What you will do ▸ After locating the line with "[Linkedin] (65, 2396)" in the entries below, set down exactly that line and each one after it to the end, skipping pictures.

++++ Records for processing ++++

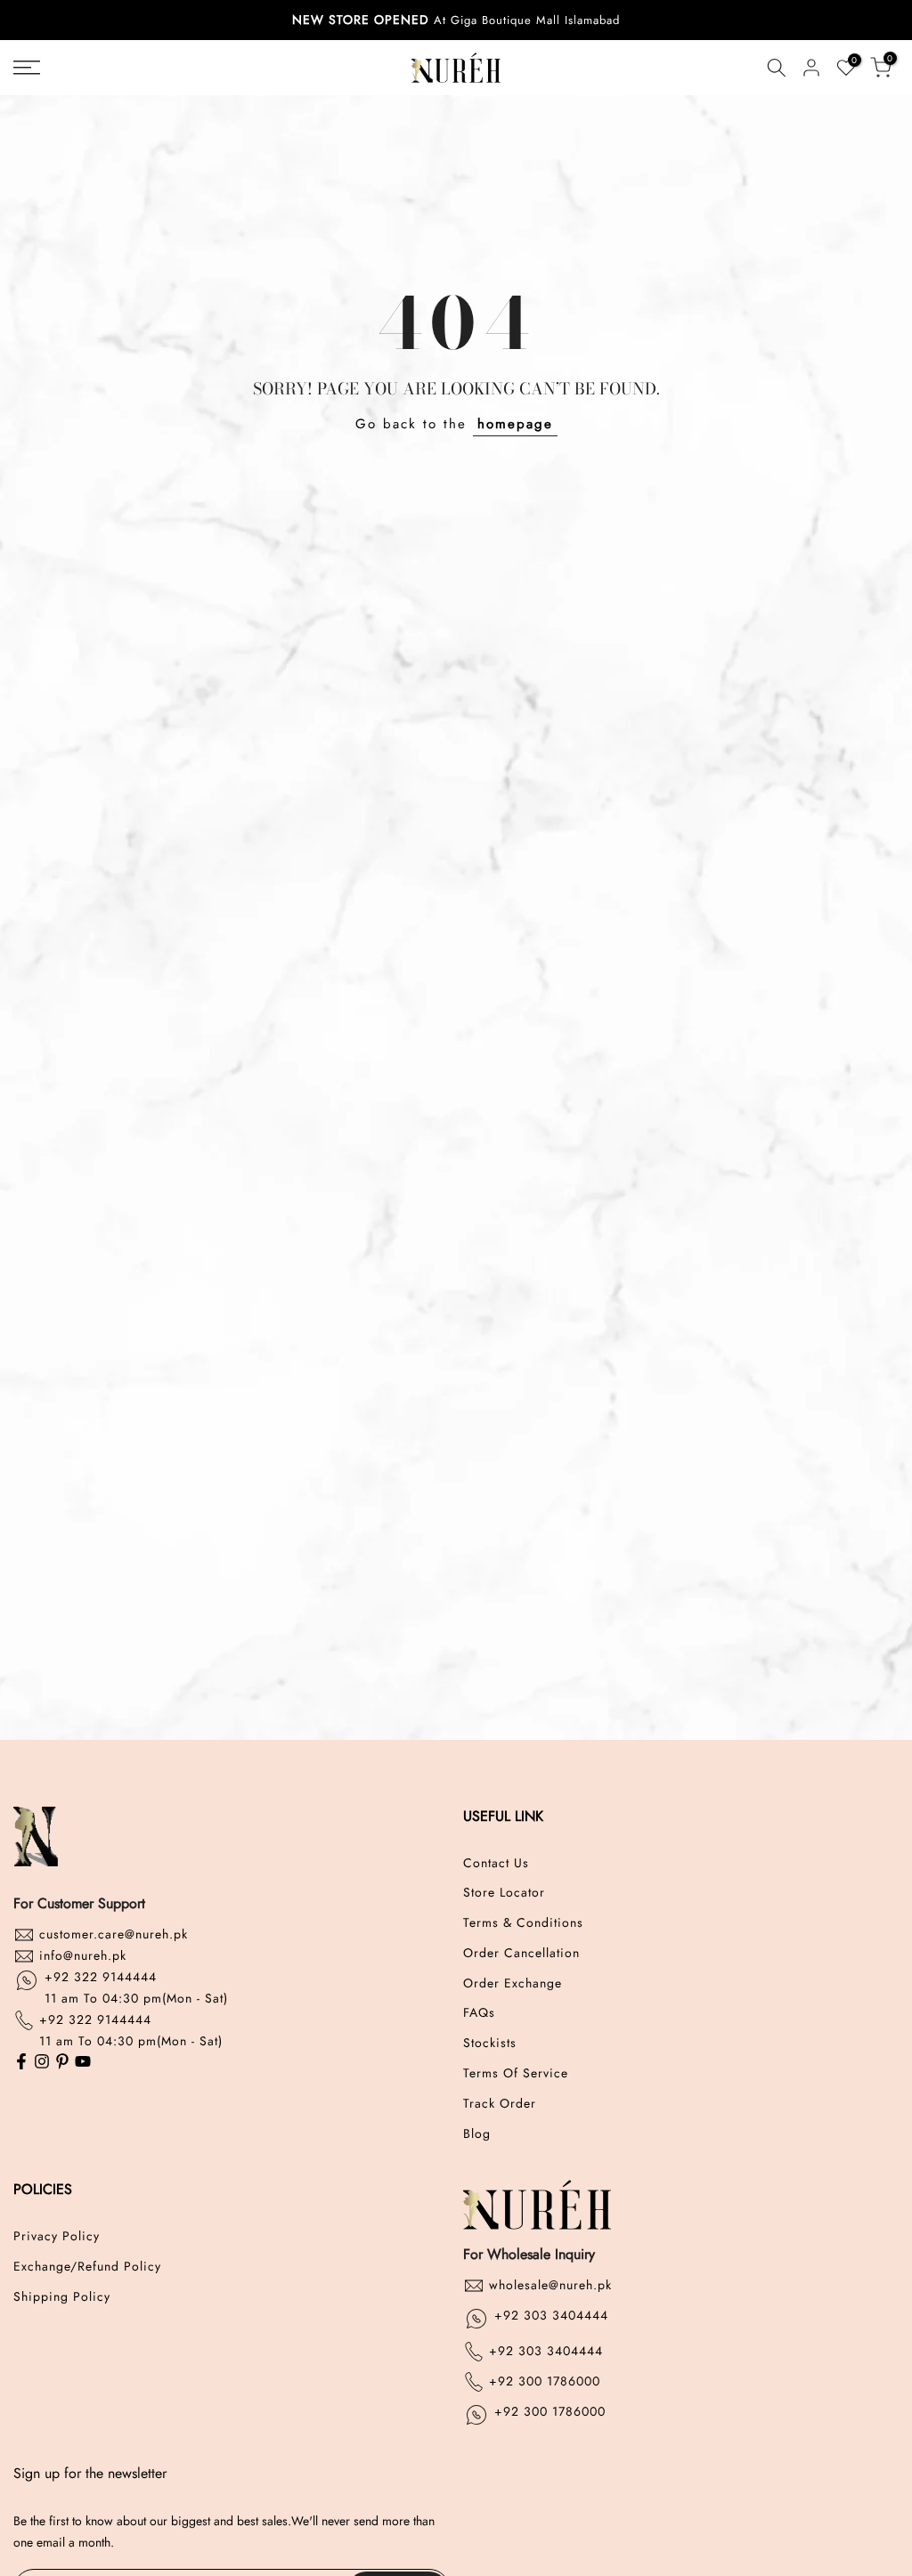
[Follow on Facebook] (21, 2063)
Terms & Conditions (523, 1922)
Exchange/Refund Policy (87, 2266)
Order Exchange (512, 1983)
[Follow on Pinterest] (62, 2063)
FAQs (479, 2012)
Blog (477, 2133)
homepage (515, 424)
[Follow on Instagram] (42, 2063)
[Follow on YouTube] (83, 2063)
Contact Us (496, 1863)
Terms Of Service (515, 2073)
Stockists (490, 2043)
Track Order (499, 2103)
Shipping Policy (61, 2296)
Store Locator (504, 1892)
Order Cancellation (521, 1953)
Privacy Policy (56, 2236)
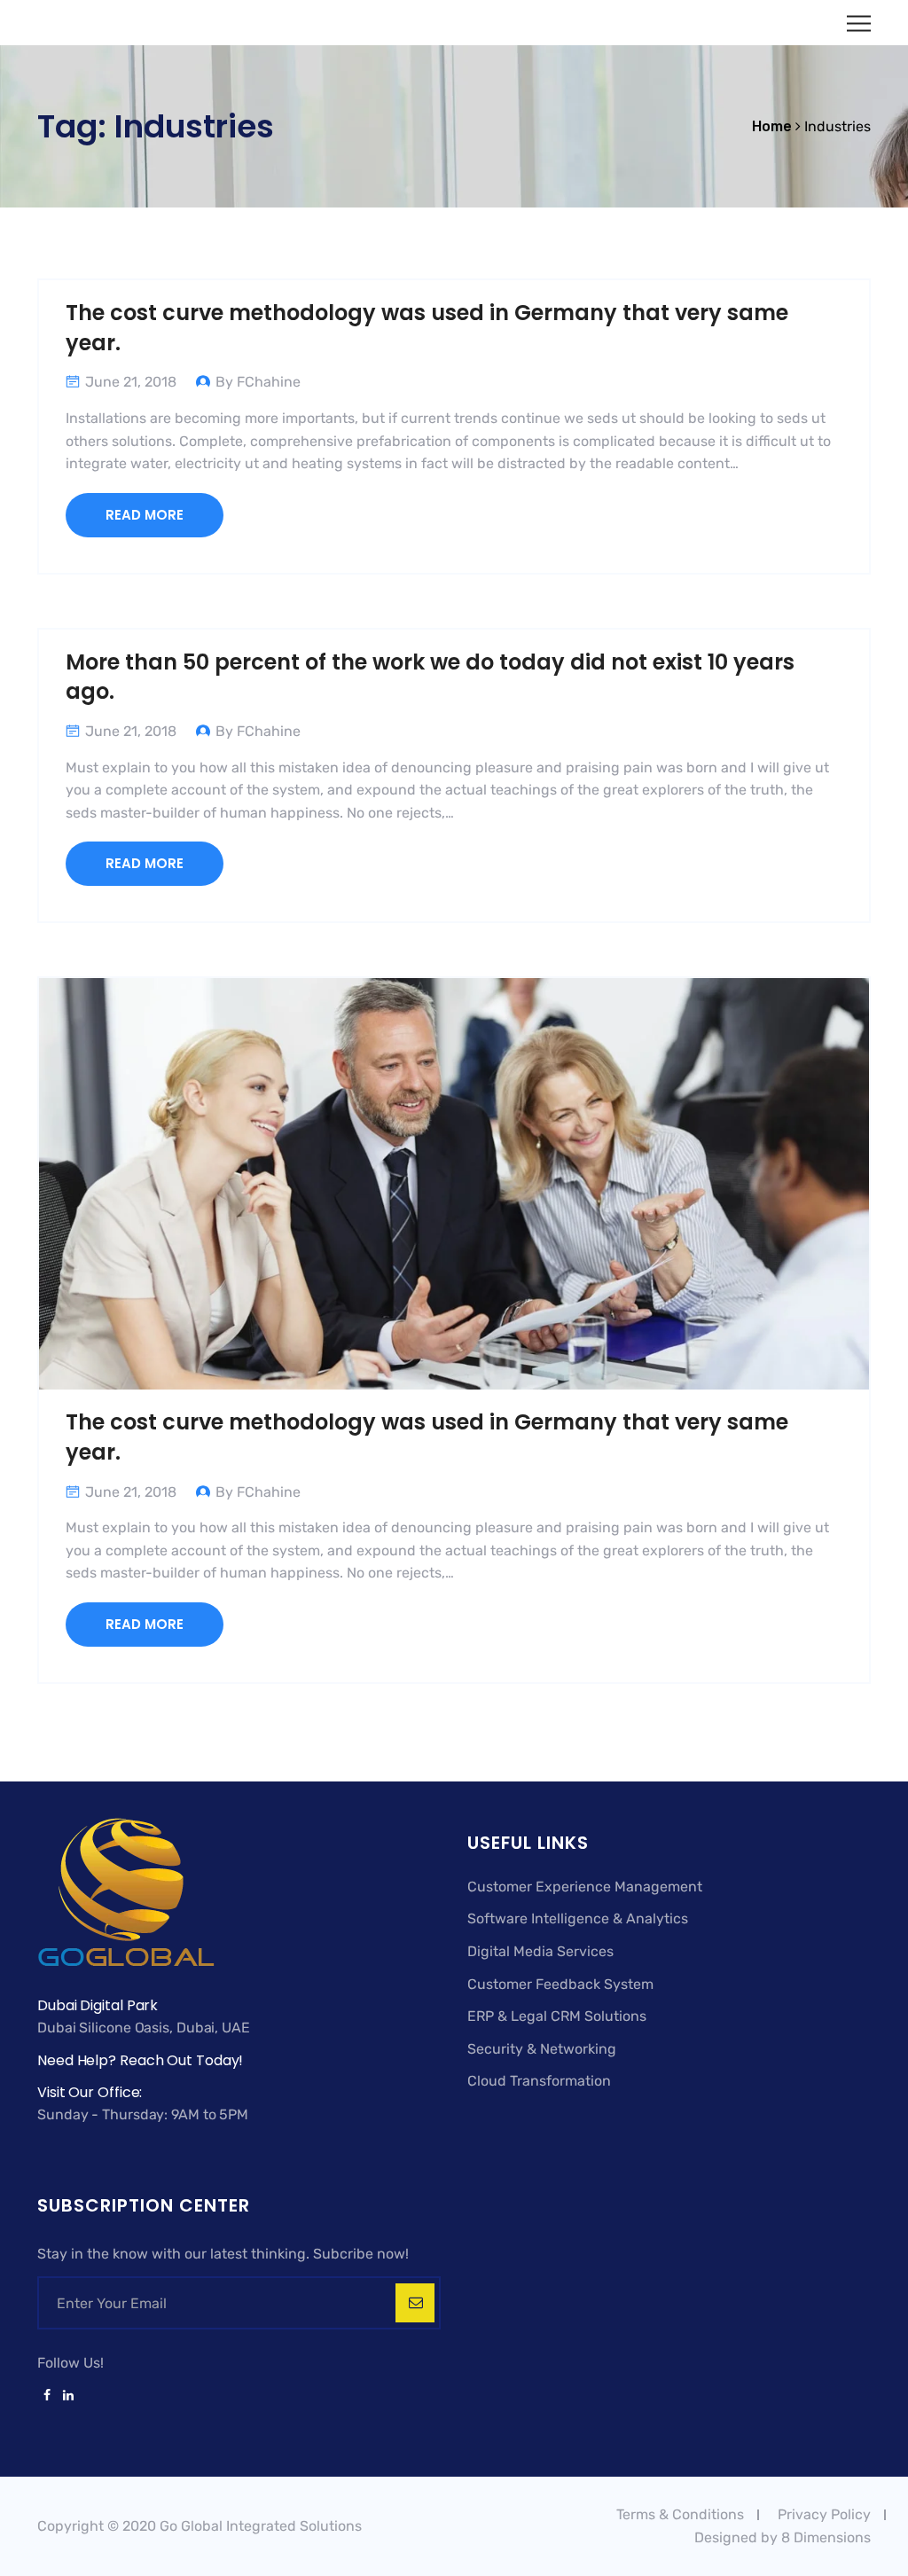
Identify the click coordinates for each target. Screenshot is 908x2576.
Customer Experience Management (584, 1886)
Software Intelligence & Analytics (577, 1918)
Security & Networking (541, 2048)
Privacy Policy (824, 2514)
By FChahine (258, 381)
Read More (145, 514)
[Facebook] (47, 2396)
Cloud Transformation (539, 2080)
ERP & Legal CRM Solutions (556, 2016)
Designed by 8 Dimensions (782, 2537)
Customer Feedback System (560, 1984)
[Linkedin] (65, 2396)
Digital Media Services (540, 1951)
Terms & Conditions (680, 2514)
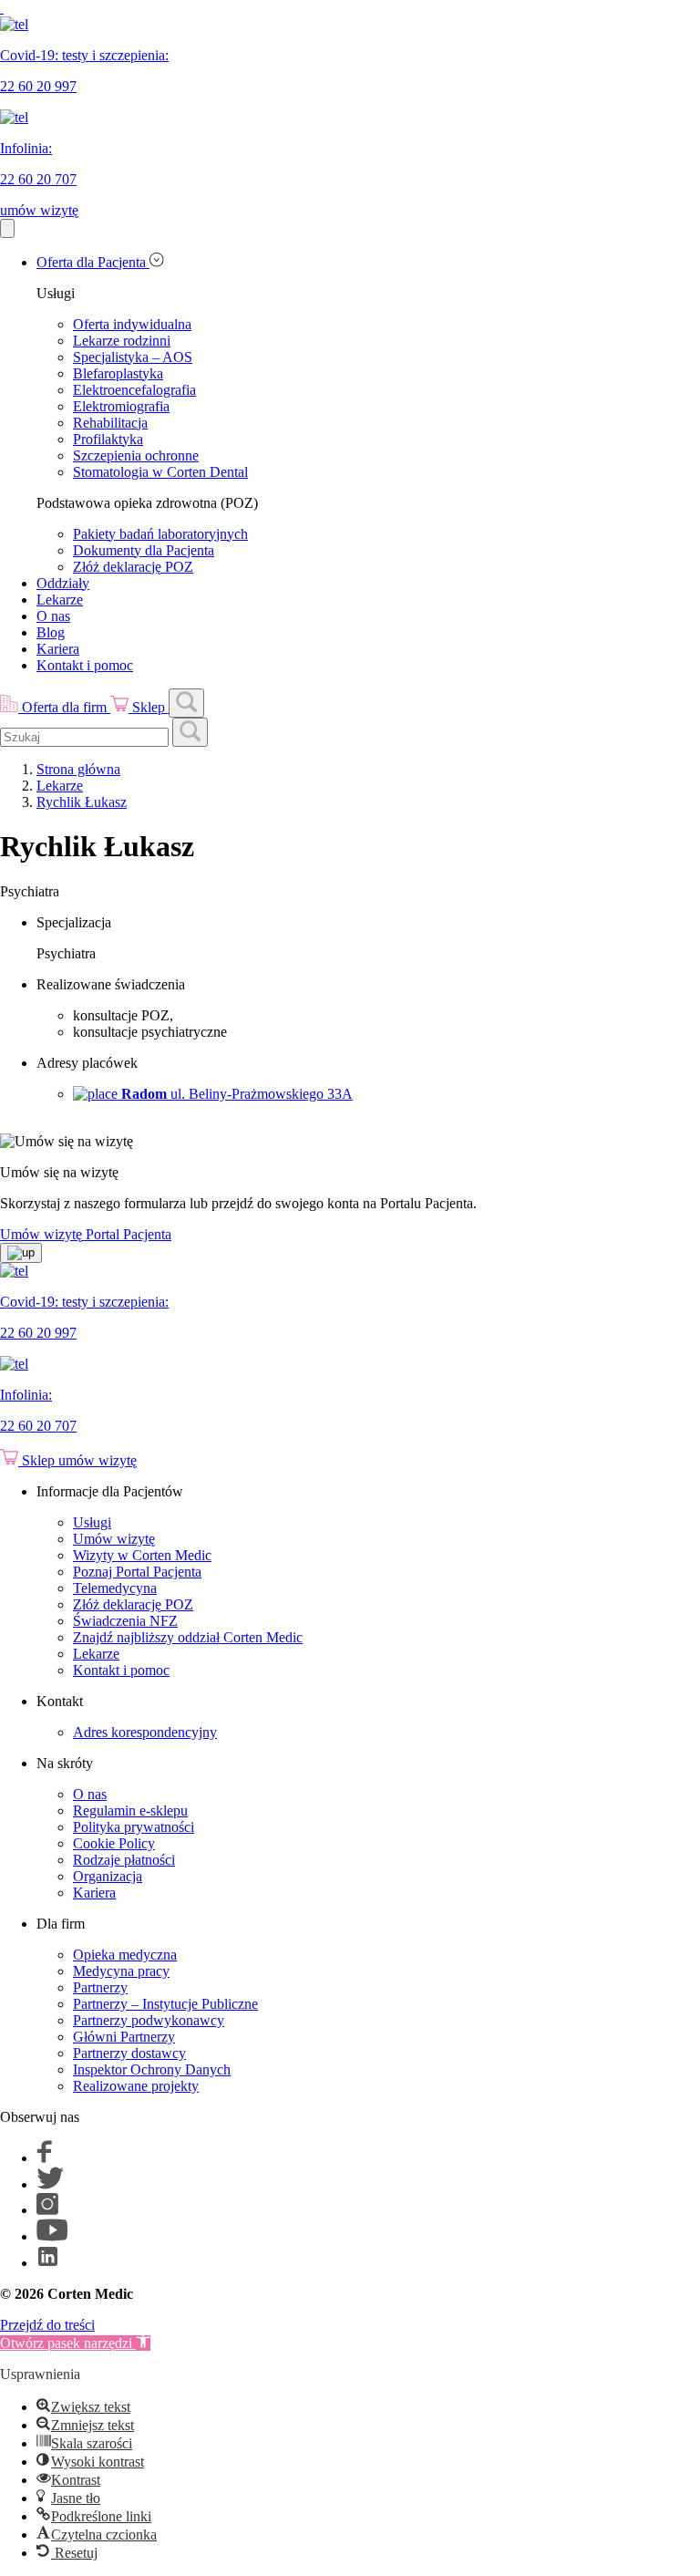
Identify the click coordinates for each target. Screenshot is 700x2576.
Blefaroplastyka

++++

Written solution ▸
[Linkedin] (65, 2396)
Digital Media Services (540, 1951)
Terms & Conditions (680, 2514)
Identify the click coordinates for each target. Screenshot is 700x2576.
Blefaroplastyka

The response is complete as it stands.